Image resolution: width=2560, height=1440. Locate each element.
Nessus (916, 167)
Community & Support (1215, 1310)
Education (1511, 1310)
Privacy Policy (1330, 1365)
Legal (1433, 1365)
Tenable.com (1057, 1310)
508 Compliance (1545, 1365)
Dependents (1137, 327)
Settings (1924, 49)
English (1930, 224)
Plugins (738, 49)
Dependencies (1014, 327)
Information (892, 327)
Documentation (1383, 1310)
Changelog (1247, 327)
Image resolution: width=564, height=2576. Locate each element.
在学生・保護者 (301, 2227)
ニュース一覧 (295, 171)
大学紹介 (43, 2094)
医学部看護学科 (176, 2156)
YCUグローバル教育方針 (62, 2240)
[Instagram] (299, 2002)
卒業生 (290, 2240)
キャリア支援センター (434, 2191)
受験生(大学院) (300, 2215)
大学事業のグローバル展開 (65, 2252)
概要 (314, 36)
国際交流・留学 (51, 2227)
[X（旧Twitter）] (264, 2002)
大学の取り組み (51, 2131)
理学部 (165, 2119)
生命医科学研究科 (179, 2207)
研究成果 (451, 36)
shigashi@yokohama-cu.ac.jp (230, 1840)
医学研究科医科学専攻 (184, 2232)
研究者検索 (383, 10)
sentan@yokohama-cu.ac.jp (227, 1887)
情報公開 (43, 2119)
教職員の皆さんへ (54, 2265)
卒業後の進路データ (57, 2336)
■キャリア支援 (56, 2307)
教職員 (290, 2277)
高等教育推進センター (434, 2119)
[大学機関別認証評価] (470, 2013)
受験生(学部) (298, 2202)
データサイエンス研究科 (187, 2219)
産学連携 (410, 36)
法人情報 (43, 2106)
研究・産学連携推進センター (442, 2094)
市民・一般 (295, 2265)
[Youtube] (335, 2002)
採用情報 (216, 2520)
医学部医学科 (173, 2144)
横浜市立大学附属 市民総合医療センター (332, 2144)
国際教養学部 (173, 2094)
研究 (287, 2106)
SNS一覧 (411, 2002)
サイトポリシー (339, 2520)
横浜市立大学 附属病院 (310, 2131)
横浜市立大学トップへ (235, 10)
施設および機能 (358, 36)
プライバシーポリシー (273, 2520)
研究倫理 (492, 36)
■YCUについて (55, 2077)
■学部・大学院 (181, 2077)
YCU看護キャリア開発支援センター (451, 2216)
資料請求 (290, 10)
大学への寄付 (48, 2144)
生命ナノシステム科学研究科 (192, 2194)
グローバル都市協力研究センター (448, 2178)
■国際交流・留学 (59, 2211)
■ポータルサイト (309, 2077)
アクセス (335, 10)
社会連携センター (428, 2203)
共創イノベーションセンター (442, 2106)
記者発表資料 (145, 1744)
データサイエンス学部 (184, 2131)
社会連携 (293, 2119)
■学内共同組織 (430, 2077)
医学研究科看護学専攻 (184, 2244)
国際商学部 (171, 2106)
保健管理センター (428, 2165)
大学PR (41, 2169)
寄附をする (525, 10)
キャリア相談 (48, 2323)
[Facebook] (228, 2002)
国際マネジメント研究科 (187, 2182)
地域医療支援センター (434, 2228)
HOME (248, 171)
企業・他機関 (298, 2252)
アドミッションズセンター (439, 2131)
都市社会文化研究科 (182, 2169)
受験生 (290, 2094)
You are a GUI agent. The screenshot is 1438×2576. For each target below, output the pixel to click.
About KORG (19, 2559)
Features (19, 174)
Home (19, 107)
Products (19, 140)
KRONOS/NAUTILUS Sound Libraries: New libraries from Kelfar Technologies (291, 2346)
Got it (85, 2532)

━━━━

● **Problem requirements**: Using the material, find how many lines hold the word "width". Give the number by itself.

● **Exercise answer**: 2